No sé de dónde se habrá sacado el gato Peráltez nuestro amigo Juan García Alberdi, que no hace mucho nos guió por Madrid a lomos de su bici, pero no nos cabe duda que este personaje que parece el equivalente felino de la mascota olímpica de Barcelona, de Cobi, nos abre desde el minuto cero la pista para que nos atrevamos aterrizar en la ciudad acompañados de nuestra bicicleta.

El libro es eso, un manual ilustrado y rápidamente entendible que pone sobre la mesa todos los puntos, todos los aspectos que deberíamos proponernos si queremos ser parte de un pelotón silencioso, pero cada vez más numeroso, de ciclistas moviéndose por las urbes.

De la mano del gato entramos por aspectos que diremos básicos, pero que son imprescindibles, aspectos que nos evitarán, por ejemplo, que el ejercicio de ir a los sitios en bici no sea de inicio frustrante, todo lo contrario, que al menos suponga un placer y una comodidad frente a la ingente masa de personas que sigue confiando en las cuatro ruedas para todo en su vida.

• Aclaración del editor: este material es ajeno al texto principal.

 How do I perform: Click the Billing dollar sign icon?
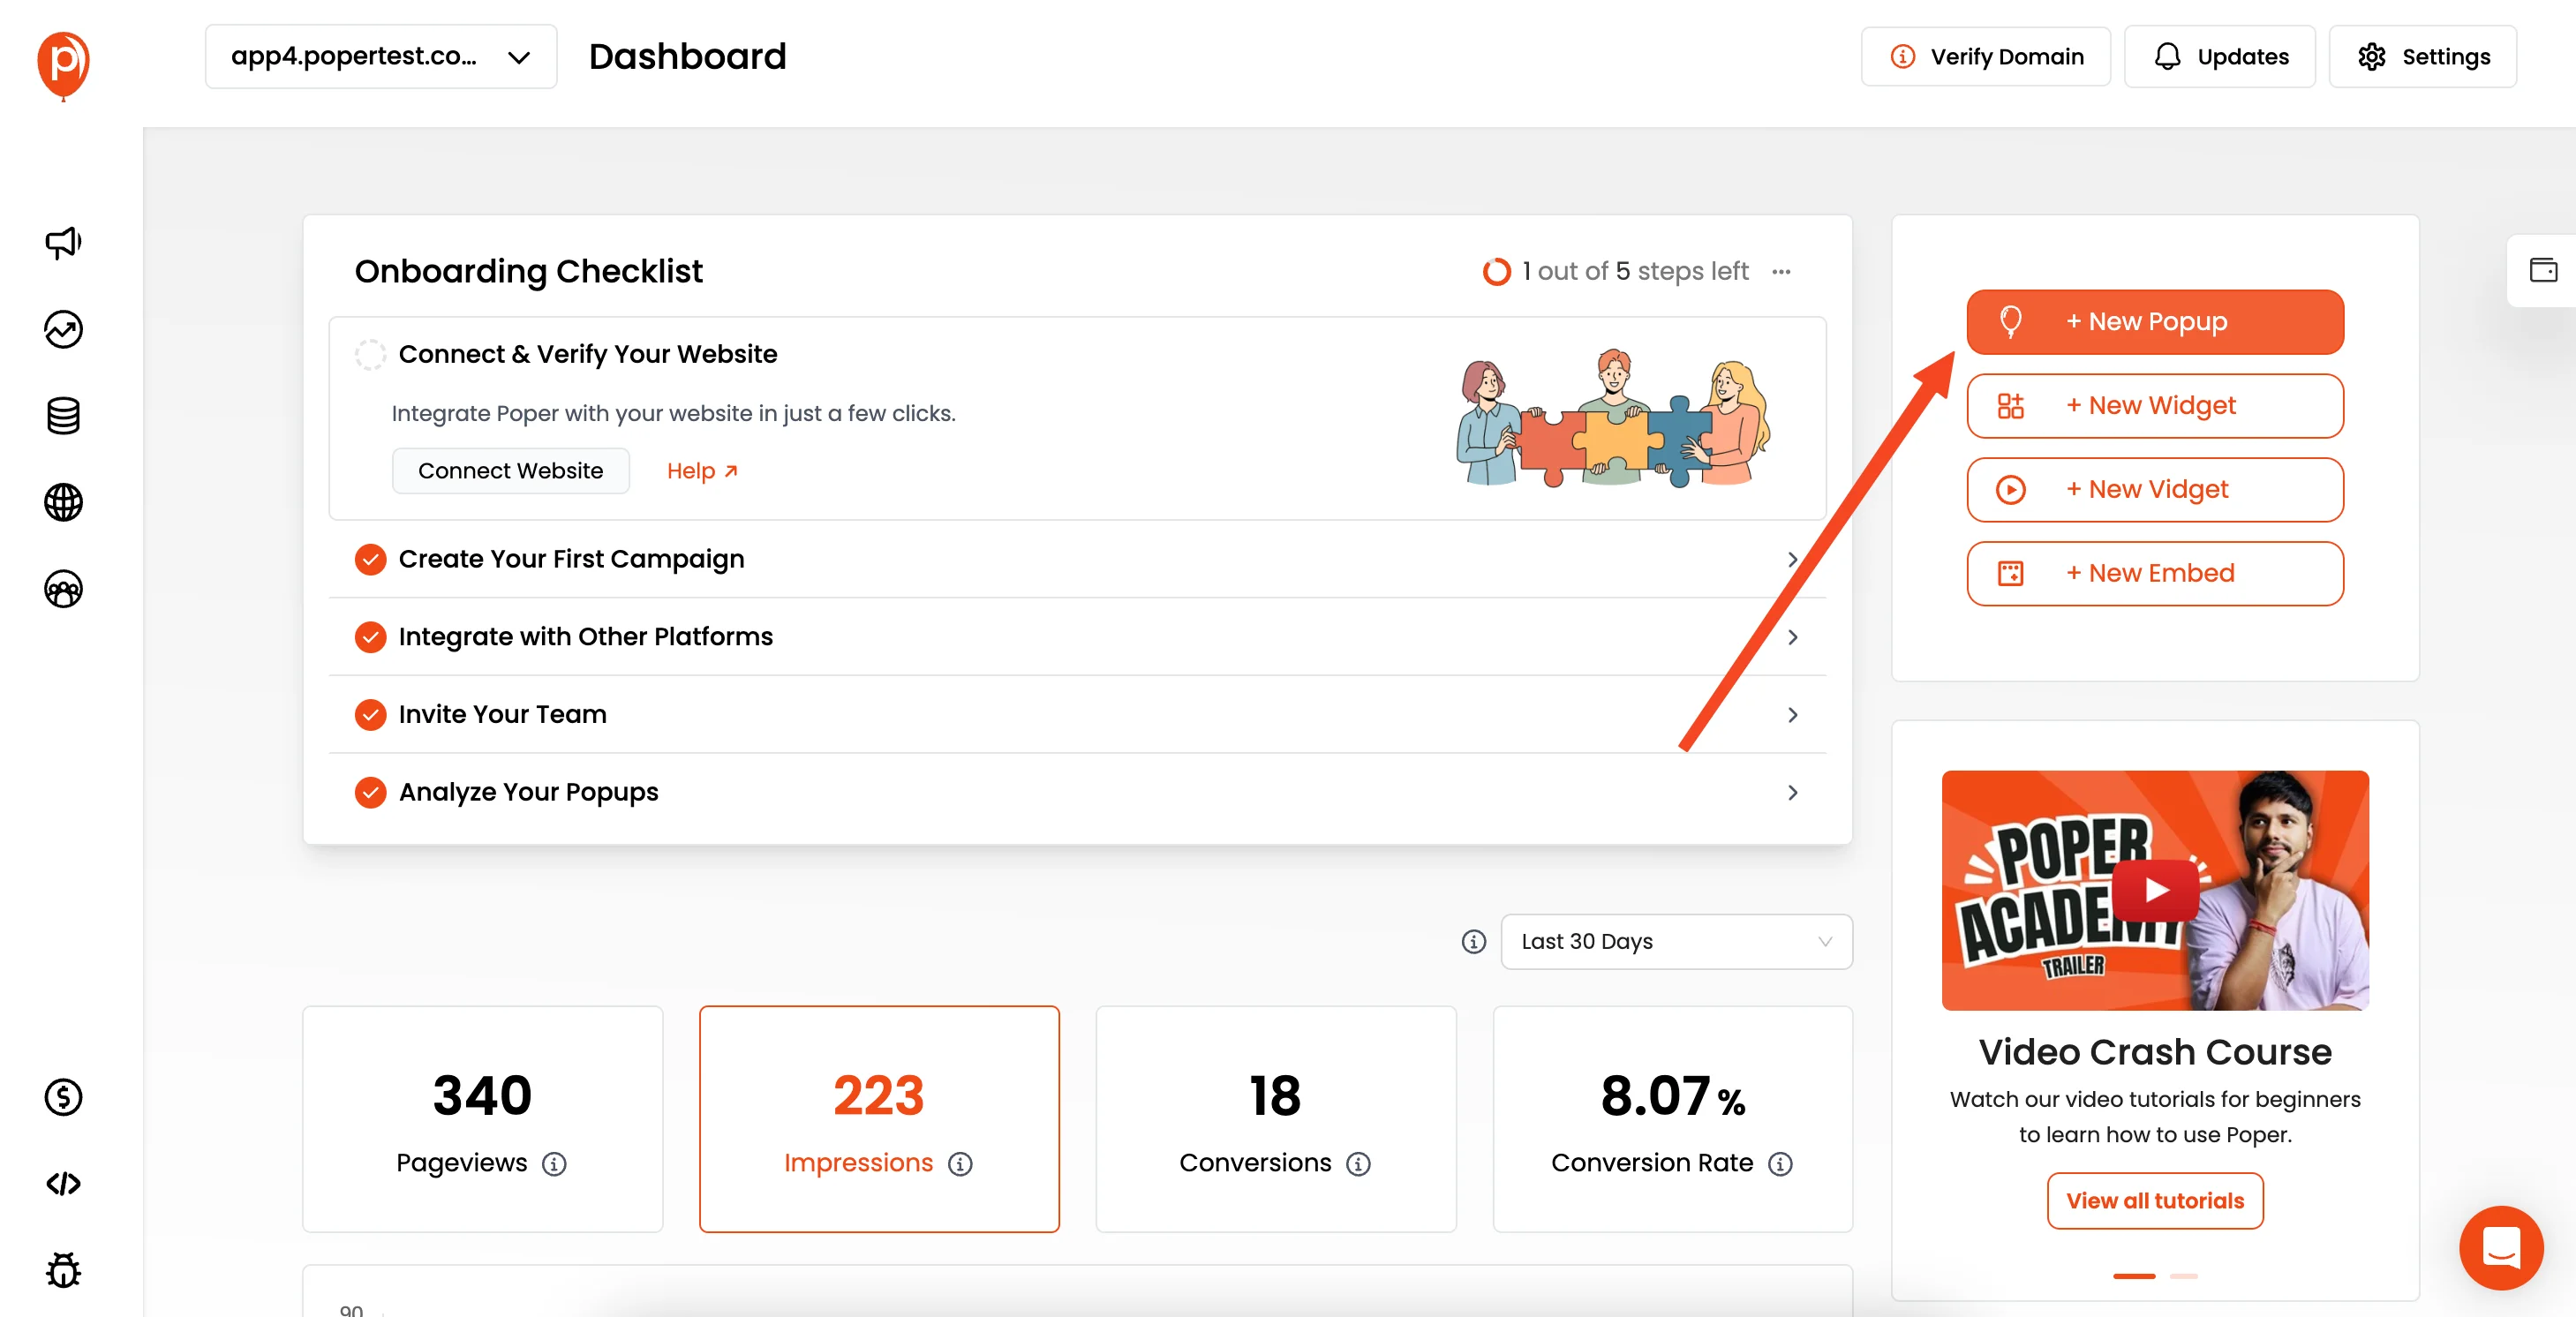tap(62, 1095)
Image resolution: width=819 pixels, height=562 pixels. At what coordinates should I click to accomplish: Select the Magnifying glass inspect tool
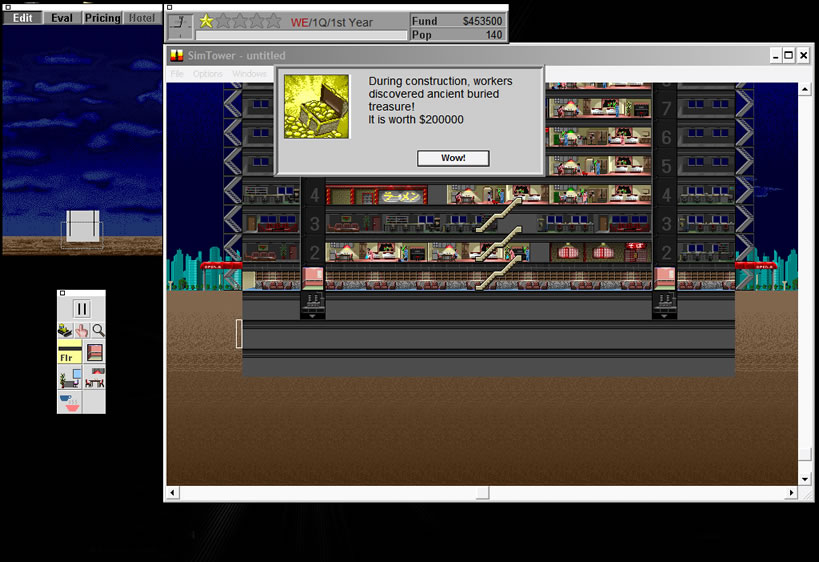pos(98,330)
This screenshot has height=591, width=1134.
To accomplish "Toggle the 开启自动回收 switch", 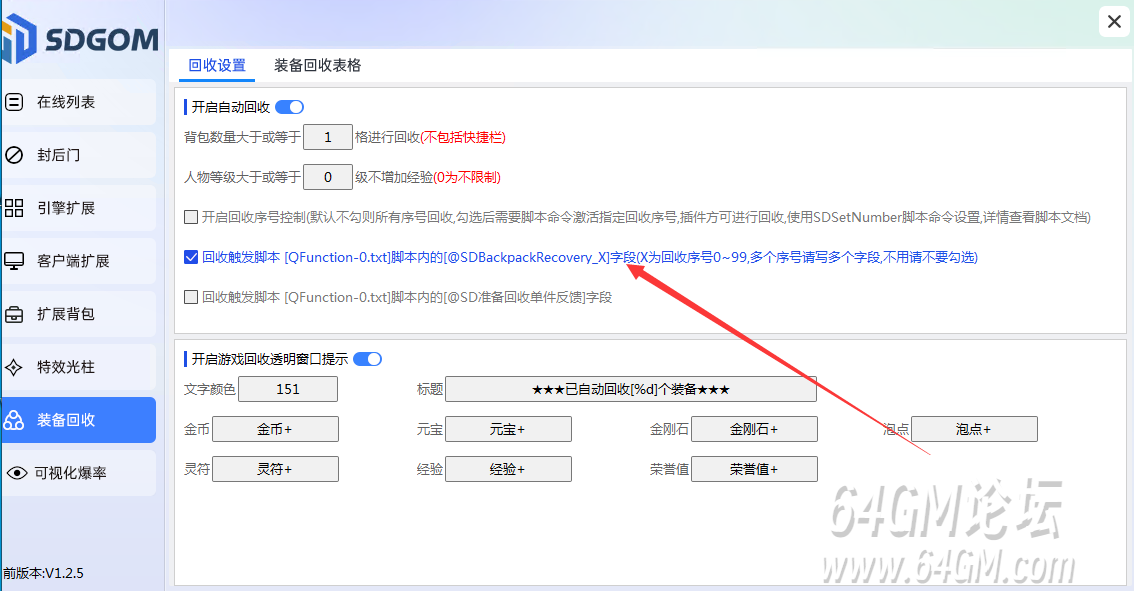I will tap(289, 107).
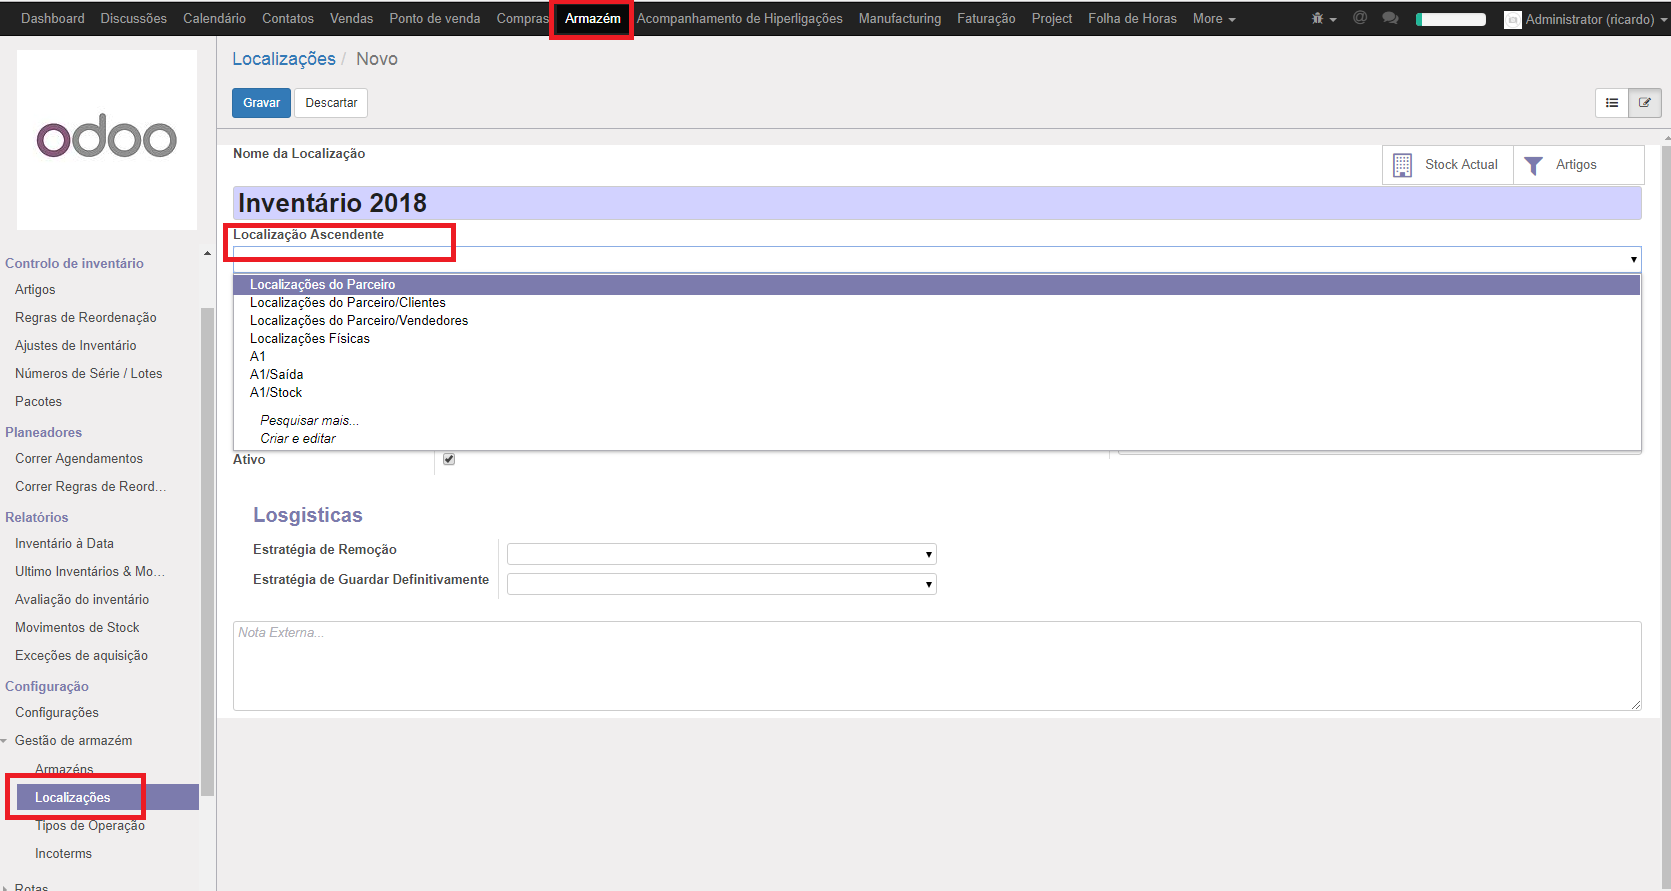Viewport: 1671px width, 891px height.
Task: Expand the More menu in top bar
Action: click(1213, 19)
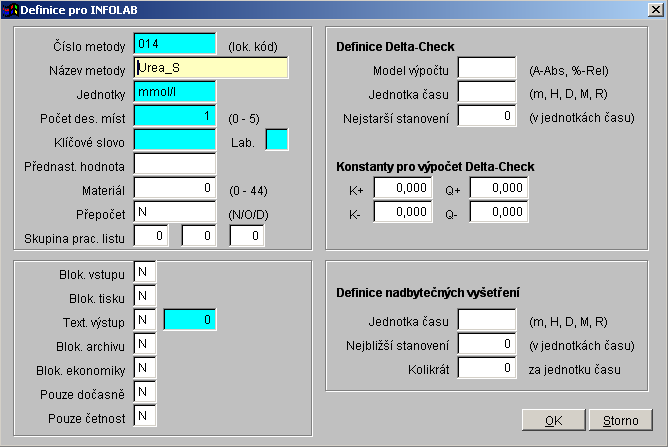Click the Klíčové slovo input field

(175, 140)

Por eso entra en cuestiones sencillas y básicas, que sobre el papel, posiblemente no nos plantearíamos pero que tienen su importancia: ser vistos y ser visibles, con ropa y luz que ayude a ello, comprobar el estado e inflado de los neumáticos, tener un timbre que nos haga sonoros, olvidarnos de hablar por el móvil o escuchar música sobre la flaca, estudiar los recorridos, evitar grandes avenidas, mirar qué horarios nos convienen, usar mejor alguna alforja que una mochila, combinarte con los transportes públicos…

Parecen tonterías, pero os puedo asegurar que alguno de esos aspectos han dejado en casa más de una bici cuando alguien se ha tomado la molestia de tomarla para moverse por su entorno. Un susto porque un coche no te ha visto o un peatón que no te ha oído llegar son cosas que pueden dejarte sin ganas de repetir el noble hábito de “ciclar” por la ciudad.

El libro, a pesar de su inocencia inicial, es un catálogo de situaciones y demuestra que el autor se ha visto en muchos escenarios y es de eso de donde podemos sacar conclusiones para iniciar una nueva forma de movernos. Por ejemplo, lucha contra ciertos tópicos y complejos que rodean al ciclista urbano, y le mamporrean, pretende que le perdamos miedo a que nos pite un coche o que nos vean como “tercermundistas”, pues la bicicleta es un perfecto modelo de economía eficiente y moderno.

Y muy importante, pone acento sobre las leyes y obligaciones que amparan al ciclista y nos permitirá Juan que utilicemos una de sus frases: “Las malas acciones son siempre más llamativas y tienen más repercusión que las buenas”

Este manual lo encontráis en La Biciteca.